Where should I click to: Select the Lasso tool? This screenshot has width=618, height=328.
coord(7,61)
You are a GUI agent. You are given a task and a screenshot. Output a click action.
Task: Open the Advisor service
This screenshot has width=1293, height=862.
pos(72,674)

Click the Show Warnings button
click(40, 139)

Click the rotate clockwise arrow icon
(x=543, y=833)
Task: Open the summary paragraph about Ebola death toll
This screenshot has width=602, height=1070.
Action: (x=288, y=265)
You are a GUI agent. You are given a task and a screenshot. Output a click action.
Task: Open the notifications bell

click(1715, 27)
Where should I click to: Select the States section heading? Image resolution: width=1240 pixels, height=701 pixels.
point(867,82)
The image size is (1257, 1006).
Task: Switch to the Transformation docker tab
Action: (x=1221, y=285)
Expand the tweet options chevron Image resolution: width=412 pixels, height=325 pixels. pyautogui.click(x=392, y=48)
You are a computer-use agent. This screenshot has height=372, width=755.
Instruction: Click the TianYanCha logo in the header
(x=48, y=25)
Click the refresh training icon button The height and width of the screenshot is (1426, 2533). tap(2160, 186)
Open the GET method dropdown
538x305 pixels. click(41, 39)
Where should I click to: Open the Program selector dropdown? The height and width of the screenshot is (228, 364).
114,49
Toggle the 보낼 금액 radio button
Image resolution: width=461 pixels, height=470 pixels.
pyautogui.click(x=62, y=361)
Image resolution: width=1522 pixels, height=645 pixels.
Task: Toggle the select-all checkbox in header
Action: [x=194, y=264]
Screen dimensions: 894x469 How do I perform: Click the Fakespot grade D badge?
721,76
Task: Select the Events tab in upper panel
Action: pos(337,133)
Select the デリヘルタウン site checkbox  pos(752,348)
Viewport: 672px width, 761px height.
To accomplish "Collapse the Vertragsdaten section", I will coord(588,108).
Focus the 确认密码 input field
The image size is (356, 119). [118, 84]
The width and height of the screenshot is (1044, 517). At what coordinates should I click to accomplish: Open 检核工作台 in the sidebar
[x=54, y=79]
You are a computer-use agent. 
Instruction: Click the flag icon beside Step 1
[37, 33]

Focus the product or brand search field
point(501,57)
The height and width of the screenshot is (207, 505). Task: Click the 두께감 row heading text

* * * * * * * * *

> _WHAT YOU ARE ASKED TO DO_: Reproduce the material above, changing each instance of "screenshot" to "screen capture" and leaving all other text as it stands.

> _REPLY_:
Where should I click to: Select the Lasso tool? This screen capture has width=618, height=328.
coord(7,61)
You are a GUI agent. You are given a task and a screen capture. Output a click action.
Task: Open the Advisor service
This screen capture has width=1293, height=862.
pos(72,674)

Click the Show Warnings button
click(40, 139)

Click the rotate clockwise arrow icon
(x=543, y=833)
Task: Open the summary paragraph about Ebola death toll
This screen capture has width=602, height=1070.
Action: (x=288, y=265)
You are a GUI agent. You are given a task and a screen capture. Output a click action.
Task: Open the notifications bell

click(1715, 27)
Where should I click to: Select the States section heading? Image resolution: width=1240 pixels, height=701 pixels.
point(867,82)
The image size is (1257, 1006).
Task: Switch to the Transformation docker tab
Action: (x=1221, y=285)
Expand the tweet options chevron Image resolution: width=412 pixels, height=325 pixels. pyautogui.click(x=392, y=48)
You are a computer-use agent. This screen capture has height=372, width=755.
Instruction: Click the TianYanCha logo in the header
(x=48, y=25)
Click the refresh training icon button The height and width of the screen capture is (1426, 2533). tap(2160, 186)
Open the GET method dropdown
538x305 pixels. click(41, 39)
Where should I click to: Open the Program selector dropdown? The height and width of the screen capture is (228, 364).
114,49
Toggle the 보낼 금액 radio button
Image resolution: width=461 pixels, height=470 pixels.
pyautogui.click(x=62, y=361)
Image resolution: width=1522 pixels, height=645 pixels.
Task: Toggle the select-all checkbox in header
Action: [x=194, y=264]
Screen dimensions: 894x469 How do I perform: Click the Fakespot grade D badge?
721,76
Task: Select the Events tab in upper panel
Action: pos(337,133)
Select the デリヘルタウン site checkbox  pos(752,348)
Viewport: 672px width, 761px height.
To accomplish "Collapse the Vertragsdaten section", I will coord(588,108).
Focus the 确认密码 input field
The image size is (356, 119). [118, 84]
The width and height of the screen capture is (1044, 517). At what coordinates should I click to accomplish: Open 检核工作台 in the sidebar
[x=54, y=79]
You are a computer-use agent. 
Instruction: Click the flag icon beside Step 1
[37, 33]

Focus the product or brand search field
point(501,57)
The height and width of the screen capture is (207, 505). Task: Click the 두께감 row heading text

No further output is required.